In this animated reimagining of history, Kitty is invisible when inside Anne Frank’s House. Morning dawns, visitors come and go but no one notices Kitty – she is unseen by them. As Anne Frank’s imaginary friend, only Anne can see her. Outside the annex, however, Anne’s imagination no longer protects Kitty; she is visible to the world of present-day Amsterdam and is witness to its modern injustices. Her movement is limited though, as she in unable to move too far away from the diary that has brought her to life. The diary is her heart, and without it, she ceases to exist.

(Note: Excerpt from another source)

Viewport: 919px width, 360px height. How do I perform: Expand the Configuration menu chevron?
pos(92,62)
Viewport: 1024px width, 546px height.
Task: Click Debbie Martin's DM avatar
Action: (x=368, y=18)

© UNESCO – Dear Kitty Teacher’s guide for the film

With her diary, Anne Frank gives a voice and face to the 6 million Jews, including 1,5 million children, murdered during World War II only because they were Jewish. Produced in partnership with UNESCO, the educational package, Dear Kitty: Teacher’s guide for the film Where is Anne Frank, further educates students on the film’s plot, the history of the Holocaust, antisemitism, asylum seekers and refugees.

Through the diary, Anne Frank has become a world-wide symbol for the victims of racism, antisemitism and fascism. Her history is not only about the past, but is also history for today given that the questions Anne Frank asked herself in her diary as a teenager are still highly relevant and topical today, for adults and young people alike: “Why, oh, why can’t people live together peacefully? Why all this destruction?”. Above all, however, Anne’s dreams are what live on. Despite the difficult circumstances in which she lived and wrote, Anne Frank dared to keep dreaming. Not only about her own future, but also about a better world: more humane and just. She was convinced that everyone could contribute to this.

Ana Luiza M. Thompson-Flores, Director, welcomed the young audience with an introductory hopeful speech, noting the universality of Anne Frank’s story and its ability to connect with a worldwide audience. The film screening, as an educational experience for students, was intended to provoke thought and discussion about the history of the Holocaust and the ways in which youth can feel connected to it in the 21st Century.

Over 3 days, some 337 students from 5 different schools from Venice and nearby Mestre – Liceo Foscarini, Liceo Cavagnis, Liceo Luzzati, Barbarigo and Liceo Benedetti Tommaseo – attended the screenings at Palazzo Zorzi. The students were encouraged to formulate their own opinion about the film and recognise the terms and history of the Holocaust, with the help of the educational content of Dear Kitty – Teacher’s guide, in particular worksheets and mind maps during group discussions.

Hosting this film at our UNESCO Regional Bureau, here in Venice, was deemed an obvious choice to commemorate the International Holocaust Remembrance Day. This screening reminds us of the extent to which culture and the arts can contribute to our goals. Anne Frank is a universal story that questions our common humanity. It goes beyond the mere remembrance of Anne Frank’s life to call on us all to act, in her memory, whenever injustice or suffering is observed.